The internet has done something similar, and i'd propose the idea that because it was so efficient, we found ways to digitize as many goods and services as possible.

Social networks are critical in doing business. Francis Fukuyama theorizes that trust is critical to do business, in countries with low levels of general trust between strangers, and low confidence in the legal system, social ties between powerful families and their companies become the critical way of doing business. Essentially, there's a social circle of powerful people at the top of a society who run everything.

How does this work on the internet and in the future? Well, no different in the way it works. We need a way to exchange things (web or rail or road...) and we need to know that business agreements can be honoured. The question is: How can we make new forms of social connections that support business? Company-led marketplaces like Apple's Appstore helps combine the 2 principles above, and helps strangers to sell things to each other.

The Emotional

Humans need company to feel loved and appreciated. And our social connections make us happy. These 'real' social ties and strong relationships have been supported by things like Facebook and Skype.

However there are real questions that remain. Urban alienation is everywhere in our cities. Lots of people are metaphorically standing at the store window and looking in on relationships on the internet. If friends bring happiness, how do digital relationships change that?
I only have questions here:

a) What kind of interaction do we need to have to make us happy. To listen, to look at each other in the eye, to hug? How do we express affection, as well as share in each others' lives? I can see my friends' emotions on Facebook sometimes, i can feel for them, but this is a private feeling, is this a relationship?
b) How much 'disclosure' is good. (how many people am i telling things to? what am i saying? how much am I saying?) There are people who live their lives 'online' telling people how they feel from their status updates, and others who don't. Who's happier?

Obviously emotions, and happiness depend so much on the individual and their life story and their point in their lives.


The future: I'm going to try to read more about this and understand it, I won't have the time to make this into a full academic study, and there's tons of great papers written on social networks and even a book based on some of these great papers. (One of Malcolm Gladwell's popular books draws on work by Mark Grannovetter's research on social networks)

The real points of interest are based on my 2 'grandiose statements'
Firstly Social networks now bounce between the digital and the "real" world, and i've seen on my online wanderings much evidence for multiple social networks on the web interacting, migrating and doing all sorts of interesting things. I'm curious about how the digital and real social networks interact and will change our society.
Secondly In economic history, there's never been a serious consideration of how networks in all their different permutations have shaped our world today. There's room for a great book on that (not written by me of course lol...), and how the first trend of 'real' and digital networks will impact the economic history of the future.

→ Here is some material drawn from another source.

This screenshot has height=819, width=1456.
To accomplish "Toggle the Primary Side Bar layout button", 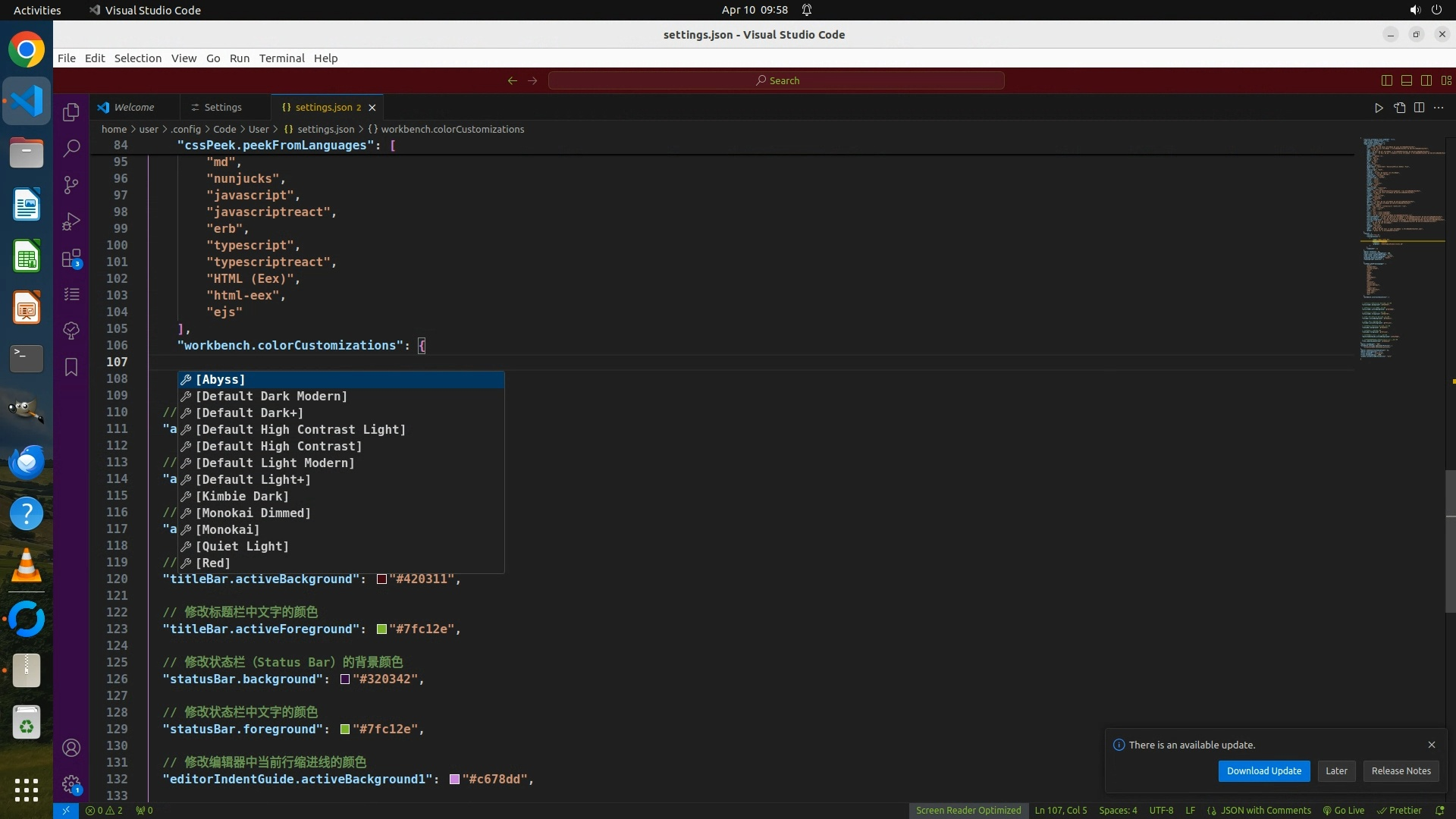I will pyautogui.click(x=1386, y=80).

Right now, my working idea is this:
The world of the future will look like China's internet today. Full of bored, underemployed people (who were once young internet denziens), some will make money in a vast online cottage industry, a la Ebay, others will just spend their free time on the web.
There isn't enough 'real' work to go around because of hyper efficient large enterprises who over-work a few highly paid people, so most people will be bored, underemployed and online, spending their time with friends and activities on the web. The economic reality of low employment, may co-incide with a society that is networked on multiple levels, and very new forms of play, social life, and work can emerge.

1 comment:

Unknown said...

I really like your entry Josh, coz u're addressing some of the issues that i've been thinking about for a while :) Which book is it by Malcolm Gladwell?